But unconventional superconductors, only some of which have high transition temperatures, work by different mechanisms that are still poorly understood. Discovering how such materials work is “the holy grail of superconducting research because only unconventional superconductors can have high transition temperatures,” comments Qimiao Si, a condensed matter theorist at Rice University in Houston. “That’s why we’re interested in them.”

To explore the physics of unconventional superconductors, the researchers measured the electrical resistance of an exotic material containing the elements cerium, rhodium and indium. Park and his colleagues cooled the material to near absolute zero so that it would pass through a transition proposed by theorists called the local quantum critical point. Around that point, the spin axes of the electrons in the material should begin twisting and fluctuating wildly.

These fluctuations could help electrons to pair up, Park and his colleagues believe. Only pairs of electrons can move through a superconductor with zero inhibition, but electrons naturally repel each other because they have the same negative electric charge. In conventional superconductors, the jiggling of the atoms’ nuclei in response to the movement of one electron helps another electron to follow closely behind, providing a kind of quantum glue.

“The idea is similar to the conventional except that the glue is different,” Park explains. In the experiments, fluctuations in the electrons’ spin axes appeared to provide the glue.

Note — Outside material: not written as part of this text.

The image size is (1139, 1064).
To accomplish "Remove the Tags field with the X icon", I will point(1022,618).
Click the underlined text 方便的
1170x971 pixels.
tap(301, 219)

While the test material was cooled to near absolute zero to make this phenomenon more visible, understanding the mechanism involved could help scientists better understand unconventional superconductors at higher temperatures as well. “There are not that many prototype materials in which you can study that mechanism for superconductivity in a systematic fashion, and this is one of them,” Si says. “Perhaps the mechanism is more broadly relevant.”